Looking around in the quickly-diminishing sunlight at the half-destroyed buildings and streets which looked almost as if an earthquake had struck this once-great city of Chicago, I attempted to picture it as it was just a few years ago, a bustling center of commerce where the lights created what appeared to be a second day during the night. Now the only illumination was from the fading sunlight.
As I snapped back to reality, I quickened my pace of the pre-nightly scan of the perimeter around our stronghold in one of the less-demolished skyscrapers in the city's heart. Nothing appeared out of the ordinary. The grass was beginning to grow in the cracks of the roads, vines climbing up the buildings, and the occasional songbird was whistling a happy tune. A breeze blew through the nearly-empty city, causing my black hair to dance in the wind.

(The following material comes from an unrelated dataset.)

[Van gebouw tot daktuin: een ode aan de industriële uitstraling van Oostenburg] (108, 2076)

How are the birds able to be happy even among all of this fighting? I wondered to myself. Then I wondered why an eighteen-year-old boy such as myself would be thinking about such things. Adjusting the hunting knife I wore in one of my belt loops, I walked back to the entrance to our hideout, a place where a bomb had made a crater and a hole in the wall. We had repaired the wall and added a door, though we made it so that it was nearly impossible to see from the outside.
"What's the password?" I heard from the inside.
"Weeping Willow," I said with confidence.
"Very good" said the voice, and the door swung open, revealing the hide-out, poorly lit by oil lamps.
"Hey guys," I said, "How's it going?" as I saw their rugged, battle-worn faces.